(ACTION ITEM):
Output begins at the line with "Task: Tick Do not show for lookup checkbox" and ends at the last line of the records below. Copy each line in that span exactly, and leave out pictures.

---- GIVEN ENTRIES

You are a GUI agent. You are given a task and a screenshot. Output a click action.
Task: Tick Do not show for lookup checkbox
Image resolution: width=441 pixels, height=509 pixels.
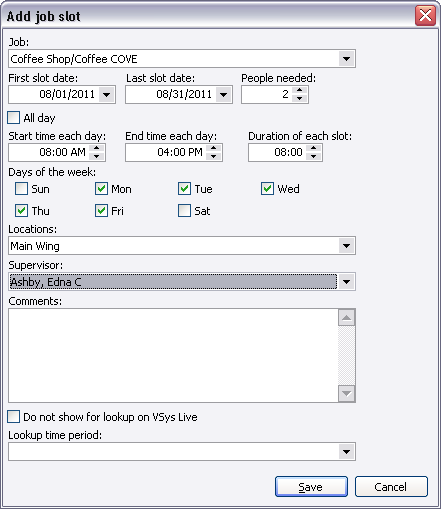click(x=14, y=417)
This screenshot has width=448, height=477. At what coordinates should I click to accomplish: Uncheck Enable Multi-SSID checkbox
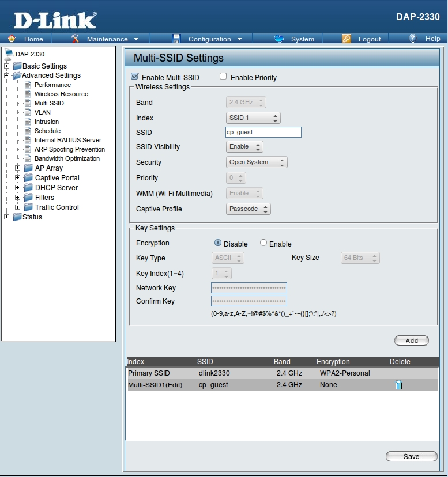tap(135, 77)
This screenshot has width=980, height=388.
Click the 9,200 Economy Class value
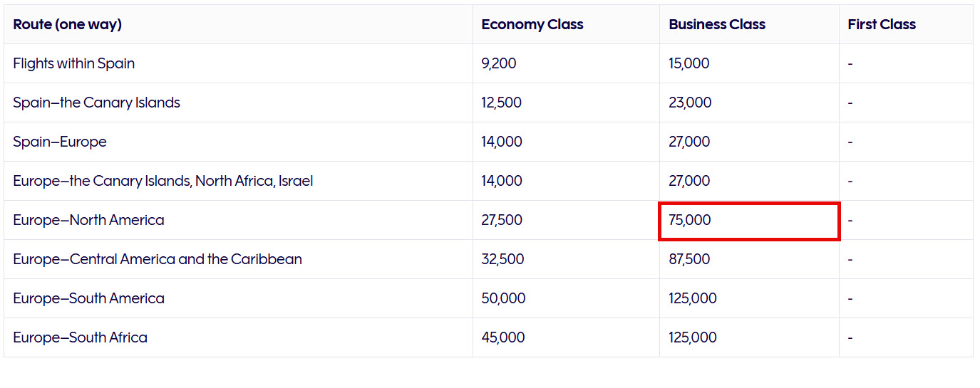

--------

(SOLUTION):
Task: Tick Do not show for lookup checkbox
Image resolution: width=441 pixels, height=509 pixels.
click(x=14, y=417)
This screenshot has width=448, height=477. At what coordinates should I click to accomplish: Uncheck Enable Multi-SSID checkbox
tap(135, 77)
This screenshot has width=980, height=388.
Click the 9,200 Economy Class value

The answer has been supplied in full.